I'd add that a mix of (vesting) equity and cash may be a good outcome of the
discussion if you can spend a significant amount of time on the project for a
while (1+ years). If you don't want to spend that kind of time on this, then
the equity doesn't seem like a great idea.

------
rakkhi
Was in a very similar position first year out of university. Had just started
in a consulting firm but a friend who was a graphic designer who I did some
web app and database coding for at Uni approached me with a business idea. His
friend who was a tradesman but had built business and now had some cash that
he was looking to invest.

This tradesman was single and just started using some of the then "newish" on-
line dating sites in Australia. His idea was this was a growing market and why
could we not build a site also. He would provide the funds for hosting, legal
etc, my other friend would do the design and graphics and me and another
friend from Uni would do the backend code.

We were each offered a deal where would not get paid but get 5% each in the
new company. The graphics guy would get 20% and the money guy 60%. I think
this is where the problems originally started.

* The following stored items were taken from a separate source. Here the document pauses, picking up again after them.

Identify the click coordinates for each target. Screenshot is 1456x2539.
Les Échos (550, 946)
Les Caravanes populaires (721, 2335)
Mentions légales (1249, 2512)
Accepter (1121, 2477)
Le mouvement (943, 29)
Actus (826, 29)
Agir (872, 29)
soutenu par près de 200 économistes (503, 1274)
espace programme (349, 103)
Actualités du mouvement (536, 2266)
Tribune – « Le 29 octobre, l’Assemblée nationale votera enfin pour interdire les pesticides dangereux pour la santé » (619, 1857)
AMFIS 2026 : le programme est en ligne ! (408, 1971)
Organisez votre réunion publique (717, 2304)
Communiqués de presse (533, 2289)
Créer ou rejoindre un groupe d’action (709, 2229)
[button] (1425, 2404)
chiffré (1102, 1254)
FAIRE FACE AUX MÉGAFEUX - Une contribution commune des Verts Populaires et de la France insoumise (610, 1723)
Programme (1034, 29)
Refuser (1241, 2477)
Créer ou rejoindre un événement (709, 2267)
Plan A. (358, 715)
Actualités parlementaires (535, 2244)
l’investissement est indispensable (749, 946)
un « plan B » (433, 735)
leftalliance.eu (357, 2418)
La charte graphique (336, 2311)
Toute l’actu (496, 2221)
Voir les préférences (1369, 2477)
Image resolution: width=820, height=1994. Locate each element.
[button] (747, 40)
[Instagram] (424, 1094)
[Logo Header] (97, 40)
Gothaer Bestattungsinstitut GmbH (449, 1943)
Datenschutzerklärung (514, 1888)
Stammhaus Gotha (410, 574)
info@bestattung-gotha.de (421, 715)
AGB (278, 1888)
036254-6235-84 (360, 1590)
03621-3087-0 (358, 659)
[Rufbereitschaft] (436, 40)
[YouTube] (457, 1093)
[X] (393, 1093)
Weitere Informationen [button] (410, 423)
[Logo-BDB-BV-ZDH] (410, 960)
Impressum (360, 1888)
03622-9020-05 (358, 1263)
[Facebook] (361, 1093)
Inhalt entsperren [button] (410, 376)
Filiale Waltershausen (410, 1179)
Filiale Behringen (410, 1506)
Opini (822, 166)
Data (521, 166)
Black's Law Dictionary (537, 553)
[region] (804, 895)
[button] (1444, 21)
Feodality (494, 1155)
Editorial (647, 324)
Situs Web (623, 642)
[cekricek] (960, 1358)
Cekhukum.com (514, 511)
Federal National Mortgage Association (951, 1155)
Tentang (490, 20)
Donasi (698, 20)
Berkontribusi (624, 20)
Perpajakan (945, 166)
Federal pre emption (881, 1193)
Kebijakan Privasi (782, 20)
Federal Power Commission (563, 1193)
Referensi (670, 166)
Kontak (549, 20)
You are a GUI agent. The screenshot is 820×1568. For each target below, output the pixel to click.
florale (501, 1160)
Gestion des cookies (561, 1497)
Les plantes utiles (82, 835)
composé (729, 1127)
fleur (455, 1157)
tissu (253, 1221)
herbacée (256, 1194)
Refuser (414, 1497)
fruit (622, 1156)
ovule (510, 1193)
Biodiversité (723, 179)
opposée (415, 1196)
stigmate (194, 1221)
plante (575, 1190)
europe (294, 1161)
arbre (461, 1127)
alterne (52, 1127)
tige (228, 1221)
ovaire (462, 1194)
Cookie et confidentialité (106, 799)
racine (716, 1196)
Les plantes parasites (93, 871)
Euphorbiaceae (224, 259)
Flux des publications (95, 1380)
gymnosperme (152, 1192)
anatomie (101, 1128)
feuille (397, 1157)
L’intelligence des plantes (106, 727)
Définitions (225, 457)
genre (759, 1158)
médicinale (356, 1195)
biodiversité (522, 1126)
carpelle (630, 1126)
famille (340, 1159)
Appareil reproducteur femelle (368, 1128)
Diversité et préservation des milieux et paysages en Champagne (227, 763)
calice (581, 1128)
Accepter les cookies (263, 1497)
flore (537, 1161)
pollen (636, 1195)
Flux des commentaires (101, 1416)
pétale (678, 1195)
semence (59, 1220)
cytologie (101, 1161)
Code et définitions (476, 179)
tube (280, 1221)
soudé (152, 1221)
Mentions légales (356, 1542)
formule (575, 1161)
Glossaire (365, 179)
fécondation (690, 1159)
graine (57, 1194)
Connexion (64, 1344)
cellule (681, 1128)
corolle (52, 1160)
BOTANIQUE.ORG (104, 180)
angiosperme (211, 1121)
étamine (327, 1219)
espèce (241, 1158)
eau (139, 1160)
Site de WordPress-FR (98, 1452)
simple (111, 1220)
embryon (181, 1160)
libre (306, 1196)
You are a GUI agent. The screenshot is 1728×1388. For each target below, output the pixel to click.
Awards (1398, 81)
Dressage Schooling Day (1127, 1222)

We agreed to this but we were
not happy with the deal and felt that since we were doing a lot of the work we
should get a larger percentage of equity although we were not putting up any
cash.

Anyways we wrote the entire thing in cold fusion, then re-wrote it in .Net,
because we decided halway through it was better [Duke Nukem problem]. The
scope kept expanding, we had a major problem with the fact that we had no idea
how to get a database of people to start with, who wants to be the first one
on a a dating site? Also the real killer was that the day job was getting
increasingly busy and it was hard to find time to work on this project and
again motivation was a major factor. We gave up with the site about 80%
complete, lost the relationships with the graphics friend and his benefactor
(he lost his about $1-2k invested in hosting, domain name and legal feeds in
setting up the company). Never know if the site would have been a hit or we
would have lost the house getting hacked due to the multiple SQL injection
vulnerabilities that existed in the code.

So some lessons I would suggest: A) Get a good deal that you are going to be
happy with and what will motivate you (whether real or not even on the social
network Zuckerburg got a 70-30 split for technical vs financial input). A
split of a discounted daily rate as well some equity I think is a good
balance. That way if you do believe in the site there is a skin in the game
and access to possible future returns. If it goes no where you have some cash
for your work and lessons learnt B) Make sure you write down and agree the
requirements and scope and both parties have to agree in writing for any
variation - agree upfront what you will launch with and try very hard not to
change this. Agree what the warranty period will be to fix bugs, and what will
be an enhancement that will require additional fee / equity.

C) Make sure you realistically have the time to work on this.

Good luck wish you all the best!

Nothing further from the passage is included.